Ok, thanks.  Quick Q:  Won't each sink consume the same data?  Do I need to set 
up the load balancing sink processor to keep that from happening?


On Jan 16, 2013, at 5:47 PM, Hari Shreedharan <[email protected]> wrote:

> Also can you try adding more HDFS sinks reading from the same channel. I'd 
> recommend using different file prefixes, or paths for each sink, to avoid 
> collision. Since each sink really has just one thread driving them, adding 
> multiple sinks might help. Also, keep an eye on the memory channel's sizes 
> and see if it is filling up (there will be ChannelExceptions in the logs if 
> it is). 
> 
> 
> Hari
> 
> -- 
> Hari Shreedharan
> 
> On Wednesday, January 16, 2013 at 2:34 PM, Brock Noland wrote:
> 
>> Good to hear! Take five six thread dumps of it and then them our way.
>> 
>> On Wed, Jan 16, 2013 at 2:30 PM, Andrew Otto <[email protected]> wrote:
>>> Cool, thanks for the advice! That's a great blog post.
>>> 
>>> I've changed my ways (for now at least). I've got lots of disks to use once 
>>> memory starts working, and this node has tooooons of memory (192G).
>>> 
>>> Here's my new flume.conf:
>>> https://gist.github.com/4551513
>>> 
>>> This is doing better, for sure. Note that I took out the timestamp 
>>> regex_extractor just in case that was impacting performance. I'm using the 
>>> regular ol' timestamp interceptor now.
>>> 
>>> I'm still not doing so great though. I'm getting about 300 Mb per minute in 
>>> my HDFS files. I should be getting about 300G. That's better than before 
>>> though. I've got 10% of the data this time, rather than 0.14% :)
>>> 
>>> 
>>> 
>>> 
>>> On Jan 16, 2013, at 4:36 PM, Brock Noland <[email protected]> wrote:
>>> 
>>>> Hi,
>>>> 
>>>> I would use memory channel for now as opposed to file channel. For
>>>> file channel to keep up with that you'd need multiple disks. Also your
>>>> checkpoint period is super-low which will cause lots of checkpoints
>>>> and slow things down.
>>>> 
>>>> However, I think the biggest issue is probably batch size. With that
>>>> much data you are likely going to want a large batch size for all
>>>> components involved. Something a low multiple of 1000. There is a good
>>>> article on this:
>>>> https://blogs.apache.org/flume/entry/flume_performance_tuning_part_1
>>>> 
>>>> To re-cap would:
>>>> 
>>>> Use memory channel for now. Once you prove things work you can work on
>>>> tuning file channel (going to write larger batch sizes and multiple
>>>> disks).
>>>> 
>>>> Increase the batch size for your source/sink.
>>>> 
>>>> On Wed, Jan 16, 2013 at 1:22 PM, Andrew Otto <[email protected]> wrote:
>>>>> Ok, I'm trying my new UDPSource with Wikimedia's webrequest log stream. 
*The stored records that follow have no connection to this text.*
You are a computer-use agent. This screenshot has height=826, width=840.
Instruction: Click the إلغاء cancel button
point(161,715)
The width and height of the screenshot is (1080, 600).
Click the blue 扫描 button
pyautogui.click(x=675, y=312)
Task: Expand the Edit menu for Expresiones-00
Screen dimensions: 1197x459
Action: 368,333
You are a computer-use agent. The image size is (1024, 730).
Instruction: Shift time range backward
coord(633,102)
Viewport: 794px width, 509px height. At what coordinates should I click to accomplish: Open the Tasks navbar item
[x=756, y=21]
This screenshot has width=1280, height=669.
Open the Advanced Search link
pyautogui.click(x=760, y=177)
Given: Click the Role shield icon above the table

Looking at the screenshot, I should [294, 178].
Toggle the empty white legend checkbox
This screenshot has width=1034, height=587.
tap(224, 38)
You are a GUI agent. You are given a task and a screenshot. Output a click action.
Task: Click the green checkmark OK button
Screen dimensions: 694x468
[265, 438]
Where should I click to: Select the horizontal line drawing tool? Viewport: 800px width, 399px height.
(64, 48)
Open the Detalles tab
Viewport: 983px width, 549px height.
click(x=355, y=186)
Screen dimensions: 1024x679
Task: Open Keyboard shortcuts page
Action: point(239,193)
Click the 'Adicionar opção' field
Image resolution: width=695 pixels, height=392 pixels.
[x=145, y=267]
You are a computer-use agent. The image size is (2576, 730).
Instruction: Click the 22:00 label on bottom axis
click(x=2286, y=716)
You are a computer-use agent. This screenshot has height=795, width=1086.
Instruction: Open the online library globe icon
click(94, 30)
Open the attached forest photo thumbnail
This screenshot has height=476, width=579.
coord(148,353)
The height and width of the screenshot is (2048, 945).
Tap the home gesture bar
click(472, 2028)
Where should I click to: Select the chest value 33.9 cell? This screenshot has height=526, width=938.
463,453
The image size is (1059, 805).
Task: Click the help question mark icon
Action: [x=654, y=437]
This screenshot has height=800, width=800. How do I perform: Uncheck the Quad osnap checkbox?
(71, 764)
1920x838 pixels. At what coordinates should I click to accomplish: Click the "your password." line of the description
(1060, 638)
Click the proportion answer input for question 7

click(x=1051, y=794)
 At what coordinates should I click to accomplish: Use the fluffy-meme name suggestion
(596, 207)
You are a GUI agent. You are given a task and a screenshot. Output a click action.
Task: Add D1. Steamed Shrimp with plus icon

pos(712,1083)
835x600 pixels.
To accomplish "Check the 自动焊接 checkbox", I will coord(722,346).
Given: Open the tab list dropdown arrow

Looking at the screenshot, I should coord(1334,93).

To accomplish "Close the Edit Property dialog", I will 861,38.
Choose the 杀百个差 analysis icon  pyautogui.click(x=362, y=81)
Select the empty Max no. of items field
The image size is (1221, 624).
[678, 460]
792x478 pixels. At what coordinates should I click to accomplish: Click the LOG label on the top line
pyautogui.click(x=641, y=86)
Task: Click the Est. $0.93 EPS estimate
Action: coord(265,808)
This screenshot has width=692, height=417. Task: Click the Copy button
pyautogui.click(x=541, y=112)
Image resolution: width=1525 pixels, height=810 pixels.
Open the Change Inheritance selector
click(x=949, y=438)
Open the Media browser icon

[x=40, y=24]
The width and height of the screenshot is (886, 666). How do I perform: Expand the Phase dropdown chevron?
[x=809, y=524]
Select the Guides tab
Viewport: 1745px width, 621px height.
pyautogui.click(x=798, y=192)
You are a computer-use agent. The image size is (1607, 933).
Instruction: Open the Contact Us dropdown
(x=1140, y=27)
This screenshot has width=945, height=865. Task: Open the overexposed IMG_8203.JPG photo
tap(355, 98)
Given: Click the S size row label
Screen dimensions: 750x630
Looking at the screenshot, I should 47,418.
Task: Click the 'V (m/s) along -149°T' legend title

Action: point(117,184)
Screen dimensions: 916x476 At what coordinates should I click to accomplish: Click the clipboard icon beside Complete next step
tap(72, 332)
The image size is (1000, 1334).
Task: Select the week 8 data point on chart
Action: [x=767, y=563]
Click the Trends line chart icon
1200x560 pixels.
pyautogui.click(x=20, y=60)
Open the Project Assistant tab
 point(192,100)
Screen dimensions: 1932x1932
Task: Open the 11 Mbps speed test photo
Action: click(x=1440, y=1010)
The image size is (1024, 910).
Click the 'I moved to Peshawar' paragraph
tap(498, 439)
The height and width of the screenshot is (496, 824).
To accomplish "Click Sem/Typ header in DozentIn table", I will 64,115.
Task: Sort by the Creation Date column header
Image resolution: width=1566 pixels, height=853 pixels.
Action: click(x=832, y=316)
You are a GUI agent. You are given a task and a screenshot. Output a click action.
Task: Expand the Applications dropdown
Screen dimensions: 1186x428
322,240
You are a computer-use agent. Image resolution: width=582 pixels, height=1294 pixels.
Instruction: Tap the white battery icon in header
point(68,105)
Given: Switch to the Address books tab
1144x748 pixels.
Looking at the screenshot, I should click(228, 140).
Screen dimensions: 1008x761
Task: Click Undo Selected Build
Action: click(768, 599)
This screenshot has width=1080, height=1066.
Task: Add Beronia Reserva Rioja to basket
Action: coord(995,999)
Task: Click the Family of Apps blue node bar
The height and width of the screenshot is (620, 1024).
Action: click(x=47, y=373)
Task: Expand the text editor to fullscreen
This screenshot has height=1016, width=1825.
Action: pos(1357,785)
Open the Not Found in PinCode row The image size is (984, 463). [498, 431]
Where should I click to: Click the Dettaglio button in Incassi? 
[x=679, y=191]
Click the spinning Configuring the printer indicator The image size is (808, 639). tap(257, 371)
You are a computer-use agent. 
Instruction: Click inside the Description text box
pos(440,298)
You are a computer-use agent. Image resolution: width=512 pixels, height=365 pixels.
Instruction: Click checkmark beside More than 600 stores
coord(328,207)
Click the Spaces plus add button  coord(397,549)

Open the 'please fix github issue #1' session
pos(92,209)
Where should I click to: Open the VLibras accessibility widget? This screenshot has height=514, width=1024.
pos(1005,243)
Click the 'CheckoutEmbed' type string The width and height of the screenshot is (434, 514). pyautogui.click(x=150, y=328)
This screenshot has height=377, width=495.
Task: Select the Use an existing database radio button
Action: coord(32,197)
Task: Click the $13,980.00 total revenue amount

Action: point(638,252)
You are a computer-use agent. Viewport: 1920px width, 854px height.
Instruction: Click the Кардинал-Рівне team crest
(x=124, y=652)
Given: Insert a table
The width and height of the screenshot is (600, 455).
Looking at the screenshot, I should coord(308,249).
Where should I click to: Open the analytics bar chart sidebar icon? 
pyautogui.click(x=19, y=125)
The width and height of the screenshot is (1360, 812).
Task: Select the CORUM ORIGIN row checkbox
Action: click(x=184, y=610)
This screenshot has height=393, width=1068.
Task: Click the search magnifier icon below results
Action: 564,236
>>>>> This is available to me via UDP Multicast. Everything seems to be working 
>>>>> great, except that I seem to be missing a lot of data.
>>>>> 
>>>>> Our webrequest log stream consists of about 100000 events per second, 
>>>>> which amounts to around 50 Mb per second.
>>>>> 
>>>>> I understand that this is probably too much for a single node to handle, 
>>>>> but I should be able to either see most of the data written to HDFS, or 
>>>>> at least see errors about channels being filled to capacity. HDFS files 
>>>>> are set to roll every 60 seconds. Each of my files is only about 4.2MB, 
>>>>> which is only 72 Kb per second. That's only 0.14% of the data I'm 
>>>>> expecting to consume.
>>>>> 
>>>>> Where did the rest of it go? If Flume is dropping it, why doesn't it tell 
>>>>> me!?
>>>>> 
>>>>> Here's my flume.conf:
>>>>> 
>>>>> https://gist.github.com/4551001
>>>>> 
>>>>> 
>>>>> Thanks!
>>>>> 
>>>>> 
>>>>> 
>>>>> 
>>>>> On Jan 15, 2013, at 2:31 PM, Andrew Otto <[email protected]> wrote:
>>>>> 
>>>>>> I just submitted the patch on 
>>>>>> https://issues.apache.org/jira/browse/FLUME-1838.
>>>>>> 
>>>>>> Would love some reviews, thanks!
>>>>>> -Andrew
>>>>>> 
>>>>>> 
>>>>>> On Jan 14, 2013, at 1:01 PM, Andrew Otto <[email protected]> wrote:
>>>>>> 
>>>>>>> Thanks guys! I've opened up a JIRA here:
>>>>>>> 
>>>>>>> https://issues.apache.org/jira/browse/FLUME-1838
>>>>>>> 
>>>>>>> 
>>>>>>> On Jan 14, 2013, at 12:43 PM, Alexander Alten-Lorenz 
>>>>>>> <[email protected]> wrote:
>>>>>>> 
>>>>>>>> Hey Andrew,
>>>>>>>> 
>>>>>>>> for your reference, we have a lot of developer informations in our 
>>>>>>>> wiki:
>>>>>>>> 
>>>>>>>> https://cwiki.apache.org/confluence/display/FLUME/Developer+Section
>>>>>>>> https://cwiki.apache.org/confluence/display/FLUME/Developers+Quick+Hack+Sheet
>>>>>>>> 
>>>>>>>> cheers,
>>>>>>>> Alex
>>>>>>>> 
>>>>>>>> On Jan 14, 2013, at 6:37 PM, Hari Shreedharan 
>>>>>>>> <[email protected]> wrote:
>>>>>>>> 
>>>>>>>>> Hi Andrew,
>>>>>>>>> 
>>>>>>>>> Really happy to hear Wikimedia Foundation is considering Flume. I am 
>>>>>>>>> fairly sure that if you find such a source useful, there would 
>>>>>>>>> definitely be others who find it useful too. I'd recommend filing a 
>>>>>>>>> jira and starting a discussion, and then submitting the patch. We 
>>>>>>>>> would be happy to review and commit it.
>>>>>>>>> 
>>>>>>>>> 
>>>>>>>>> Thanks,
>>>>>>>>> Hari
>>>>>>>>> 
>>>>>>>>> --
>>>>>>>>> Hari Shreedharan
>>>>>>>>> 
>>>>>>>>> 
>>>>>>>>> On Monday, January 14, 2013 at 9:29 AM, Andrew Otto wrote:
>>>>>>>>> 
>>>>>>>>>> Hi all,
>>>>>>>>>> 
>>>>>>>>>> I'm an Systems Engineer at the Wikimedia Foundation, and we're 
>>>>>>>>>> investigating using Flume for our web request log HDFS imports. 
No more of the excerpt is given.